Pour questionable water in the top and draw purified water out of the bottom. Yep, that's all. No pots, no hot burners, no timers, no cooling down, no decanting into containers, just purified water with the flick of a thumb-lever.
Our setup is not fancy, the unit sits out in the barn on a handy shelf near the refrigerator, but it is simple and functional and I use it for all of my drinking water. (The Wife is a little more selective than I am and insists on "real" bottled water if available.) And since water is all I drink, during the summer that can easily run to a couple gallons a day.
It takes several hours, sometimes as many as 12 if I haven't cleaned the filters for a while (in this case a while is usually the better part of a year) for a gallon of water to work down through the purifiers so I keep an eye on the sight-glass and as soon as it gets down to where the lower tank can take an additional gallon, I dump a jug into the top tank.

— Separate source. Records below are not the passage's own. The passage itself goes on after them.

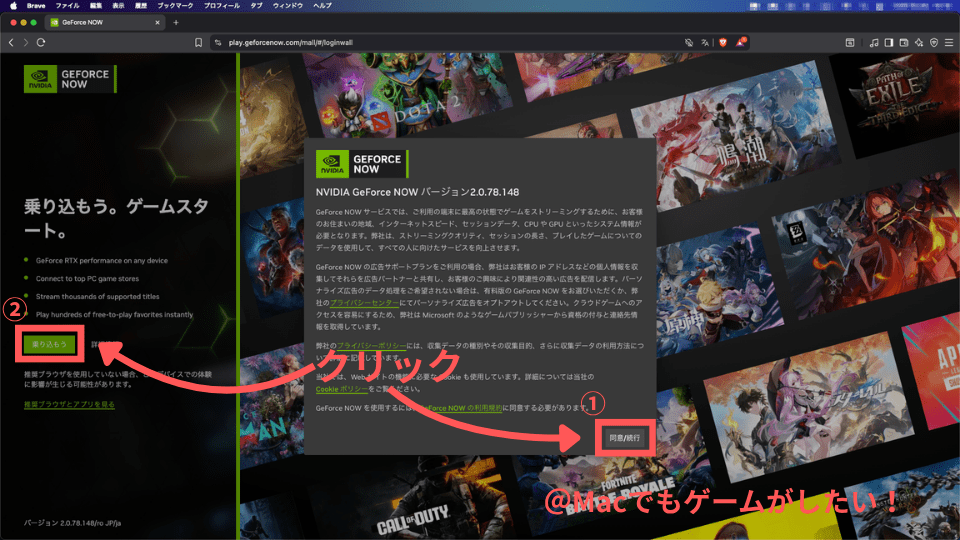Close the GeForce NOW tab
This screenshot has width=960, height=540.
158,21
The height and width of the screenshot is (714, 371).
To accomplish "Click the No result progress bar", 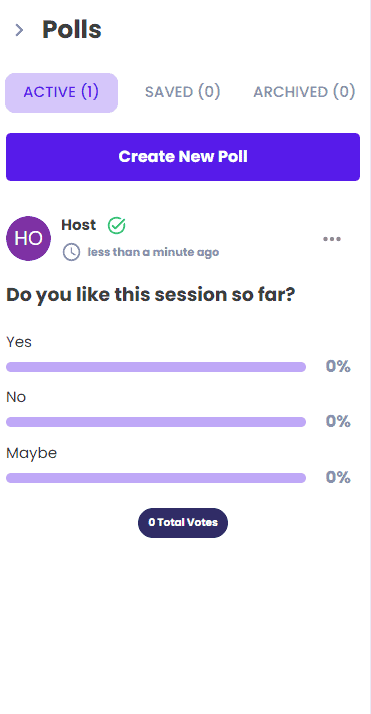I will [156, 422].
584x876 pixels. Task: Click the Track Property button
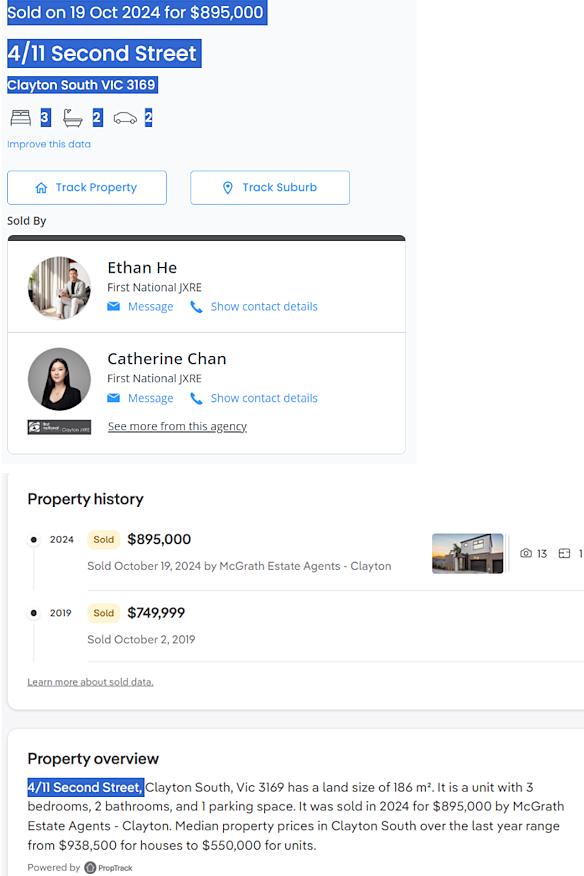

In my case I'm using rainwater collected, rather crudely, in a bucket tucked under a drippy corner of one of our buildings. (I thought it was rather high-tech when The Wife suggested that I set a splatter-guard over the top of the bucket to filter
out the worst of the leaves and stuff!)
I know I could do better, but that would take money and time and this works so why waste resources?!
The bucket is dumped into a 35 gallon tank The Wife used to tow behind the lawn-mower as mobile watering-can back when we had a house on an acre of land in town. (sold the house, kept the tank)
From there I decant water into heavy-duty one-gallon jugs (One gallon is light enough for even this old man to lift up and pour into the Berkey) through a course cloth filter to catch the worst of any algae that might be growing in the tank. The jugs are stored in a dark box until needed which cuts down on any re-growth of algae which can really slow the purification process down.
Once a year or so, when the purification process has slowed to the point of being painful, I remove the black elements from the tank and give them a light scrubbing with a clean green ScotchBright.
The elements aren't cheap but they are rated for up to 3000 gallons each so, in my case, will last for over a decade at an average of one gallon per day. I have about 5 years on them at this point, years during which I have been drinking this water without a single incident of gastro-distress.